La Justicia de Bolivia ordenó la captura de Evo Morales
La situación legal del expresidente boliviano Evo Morales se encuentra en un tenso punto muerto luego de la reciente decisión del tribunal de suspender su juicio por presunta trata agravada de personas. Inicialmente programado para iniciar en la ciudad de Tarija, el proceso judicial quedó postergado indefinidamente debido a la ausencia de Morales en la audiencia, lo que provocó que el tribunal lo declare en rebeldía y ordene su captura y arraigo. Esta medida ha detonado un ambiente de alerta entre sus seguidores en el país.
El fiscal del caso, Luis Gutiérrez, comunicó a los medios que el juicio no proseguirá hasta que el expresidente comparezca físicamente ante la corte o la Policía ejecute la orden de arresto. Tal hecho ha complicado un caso ya de por sí controvertido, incrementando las tensiones políticas y sociales en Bolivia.
Esas tensiones no solo emergen en el ámbito legal. Wilfredo Chávez, abogado de Morales, afirmó que el proceso está salpicado de irregularidades, subrayando que Morales no fue notificado adecuadamente para comparecer ante el tribunal. Según Chávez, el procesamiento fue notificado mediante edictos judiciales en lugar de notificaciones personales, lo que podría invalidar legalmente el juicio. No obstante, la Fiscalía de Tarija insiste en que no hubo justificaciones de la defensa de Morales y mantiene vivas sus acusaciones.
A nivel social, los rumores de un posible arresto han generado un hervor en las bases más leales de Morales.

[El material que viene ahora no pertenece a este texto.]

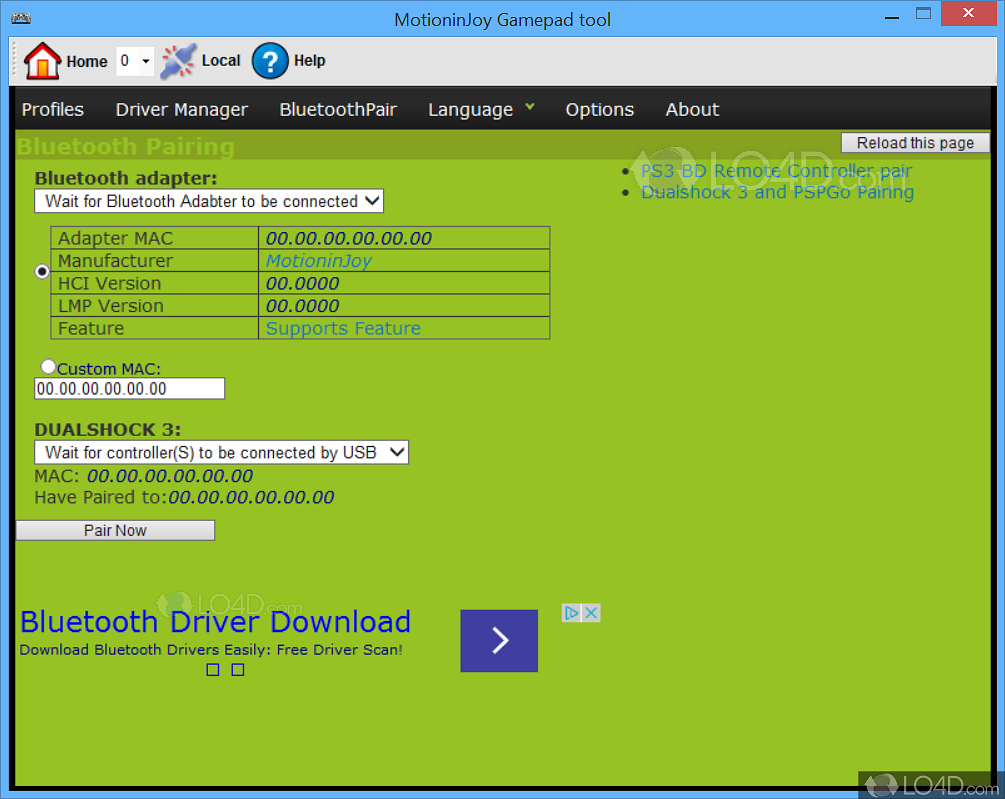Expand the DUALSHOCK 3 controller dropdown
This screenshot has height=799, width=1005.
pyautogui.click(x=221, y=453)
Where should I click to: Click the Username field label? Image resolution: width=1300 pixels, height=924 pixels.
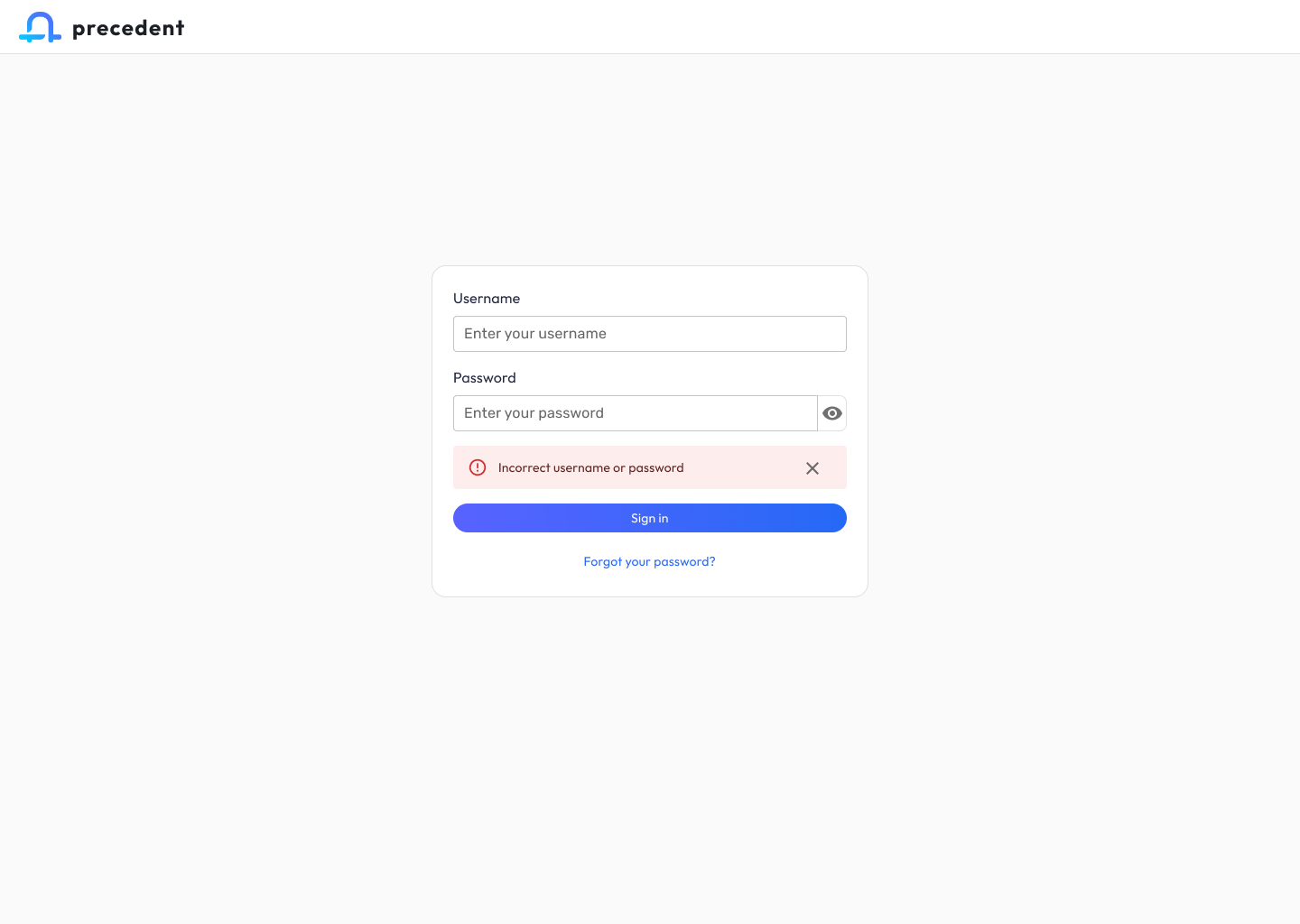click(487, 299)
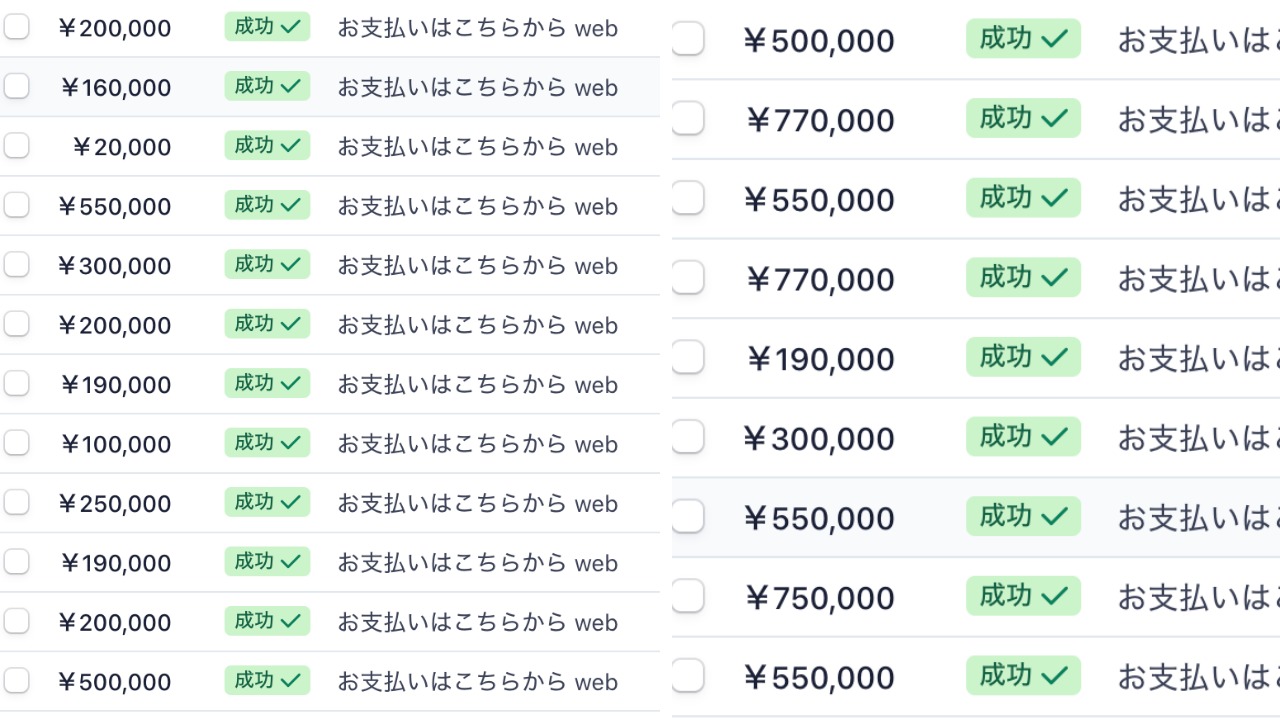This screenshot has width=1280, height=720.
Task: Click the 成功 badge on the ¥160,000 row
Action: tap(267, 86)
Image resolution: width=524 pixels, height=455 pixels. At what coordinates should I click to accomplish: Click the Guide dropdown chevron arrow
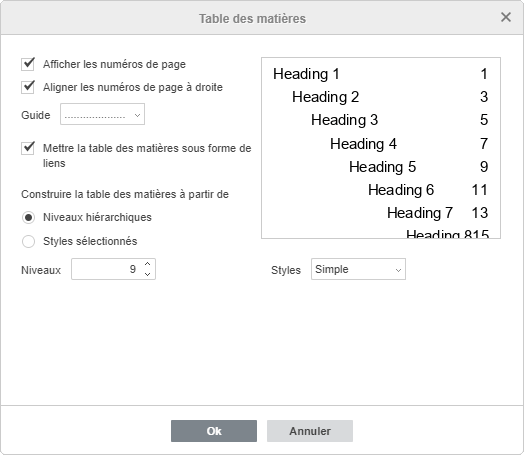137,116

Desde el Trópico de Cochabamba, su conocido baluarte, voces como la de Dieter Mendoza alertan de un "estado de alerta máxima". Mendoza asegura que cualquier movimiento que implique la detención de Morales podría desatar una insurgencia inédita en el territorio boliviano. Reflexiona que la captura sólo avivaría las llamas del descontento social ya encendidas desde la llegada del presidente Rodrigo Paz al poder.